• Exercise instructions:
Copy each line that contains the string "agent", taking them from the material.

• Records supplied:
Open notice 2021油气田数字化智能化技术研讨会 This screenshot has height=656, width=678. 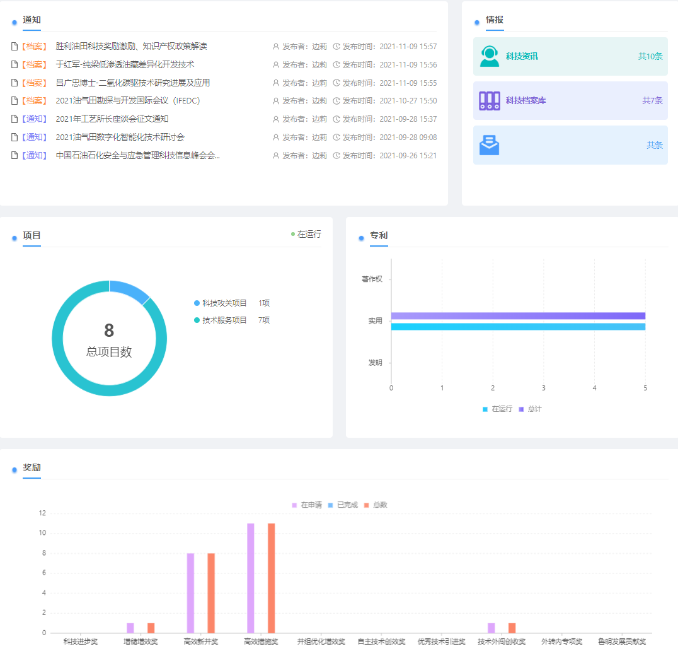(120, 138)
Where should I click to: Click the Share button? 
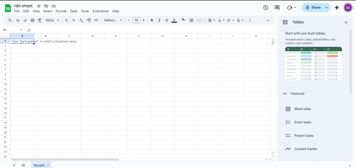click(313, 7)
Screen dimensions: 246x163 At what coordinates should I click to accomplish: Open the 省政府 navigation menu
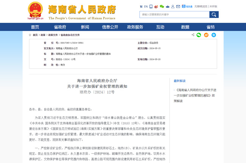[60, 27]
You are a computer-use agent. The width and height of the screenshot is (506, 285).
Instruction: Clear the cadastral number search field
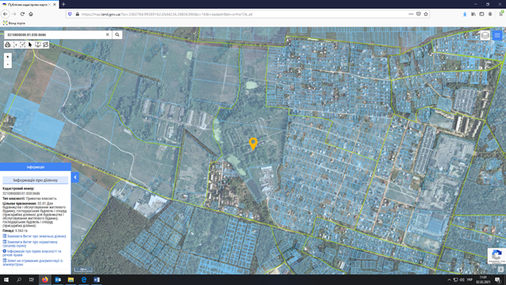(107, 34)
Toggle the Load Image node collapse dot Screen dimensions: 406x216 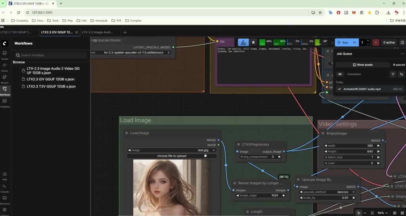126,133
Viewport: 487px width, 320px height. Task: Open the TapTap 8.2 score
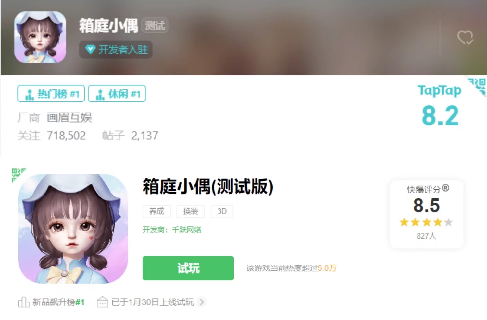coord(440,116)
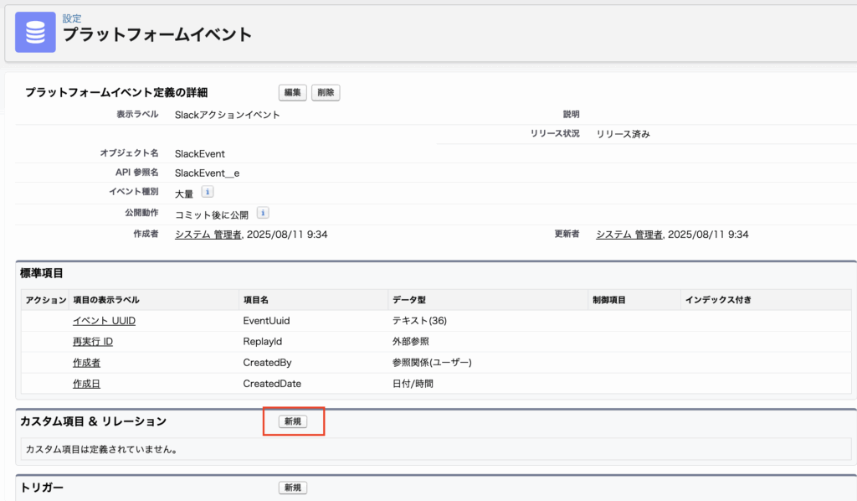Click the インデックス付き column header

click(x=717, y=300)
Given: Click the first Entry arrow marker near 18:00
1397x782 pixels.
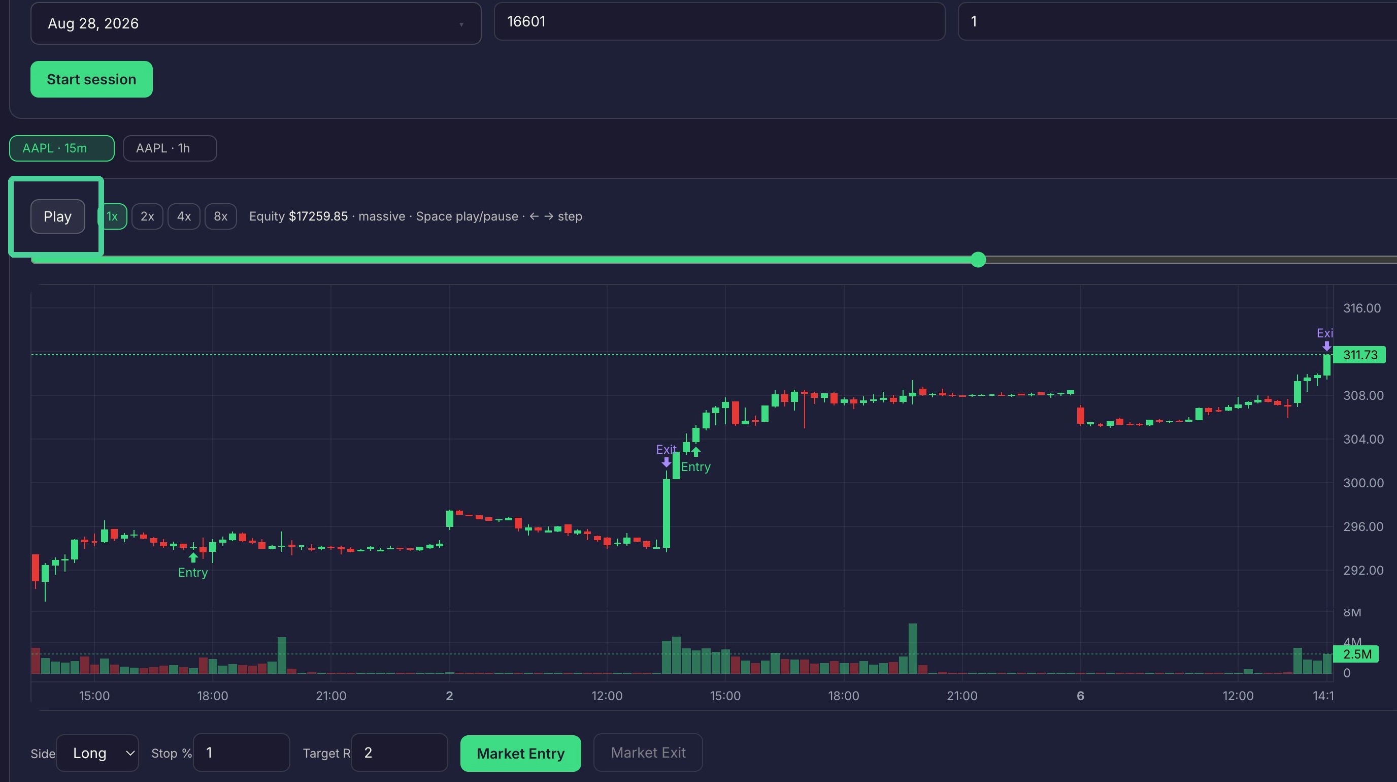Looking at the screenshot, I should tap(193, 557).
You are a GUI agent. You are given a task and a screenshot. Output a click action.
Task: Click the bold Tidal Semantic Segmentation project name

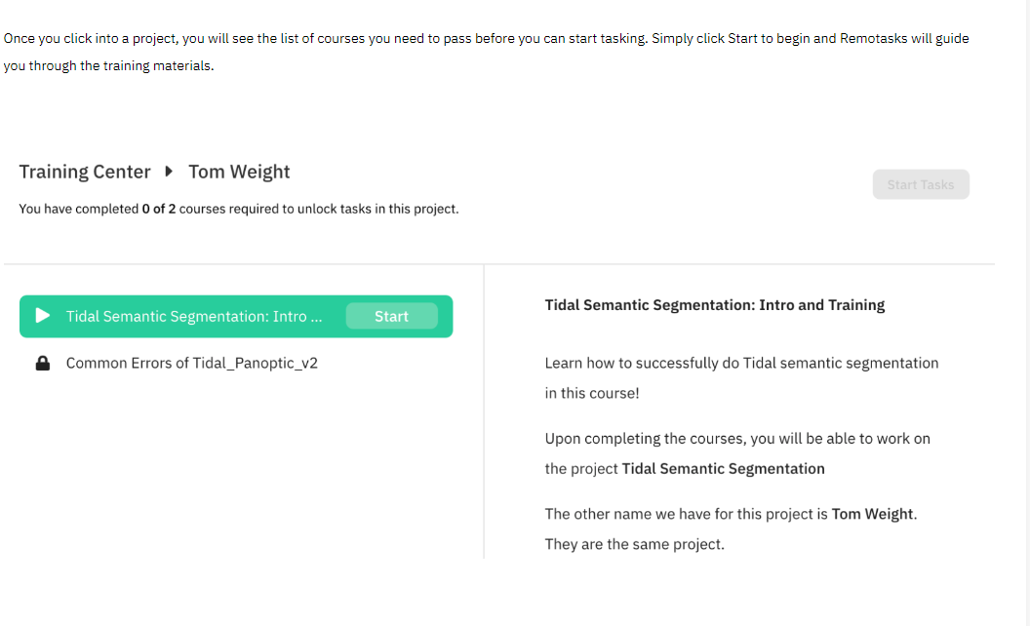(x=723, y=469)
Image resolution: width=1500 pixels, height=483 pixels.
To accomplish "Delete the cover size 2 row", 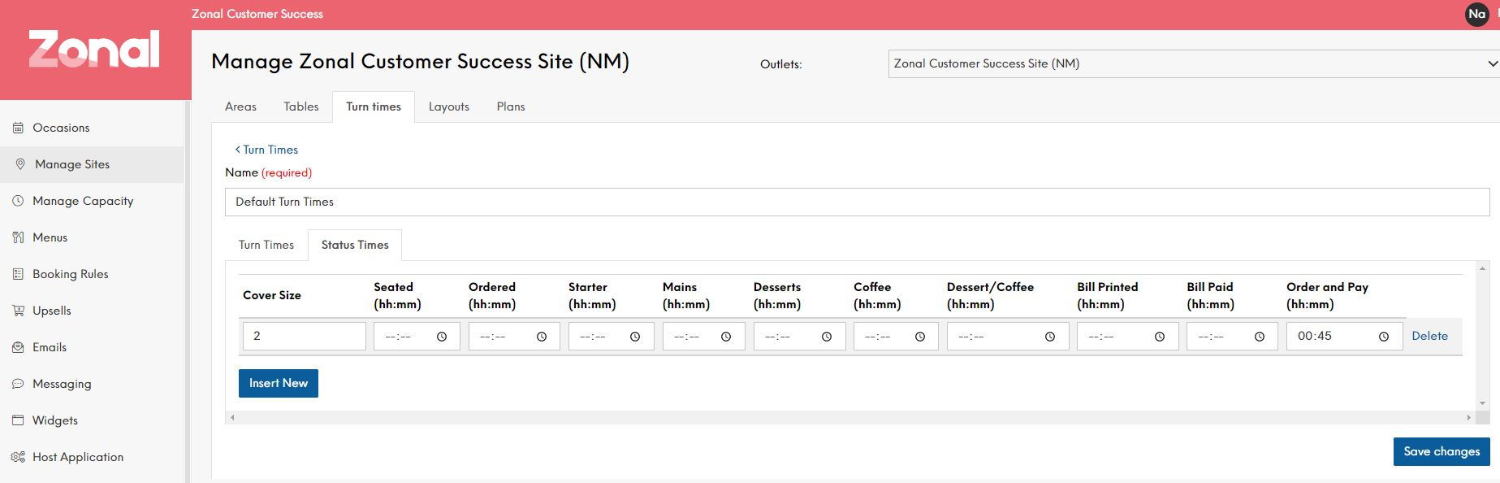I will pyautogui.click(x=1429, y=336).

• Worked solution:
You are a computer-use agent. The width and height of the screenshot is (506, 285).
You are a GUI agent. You are given a task and a screenshot. Output a click action.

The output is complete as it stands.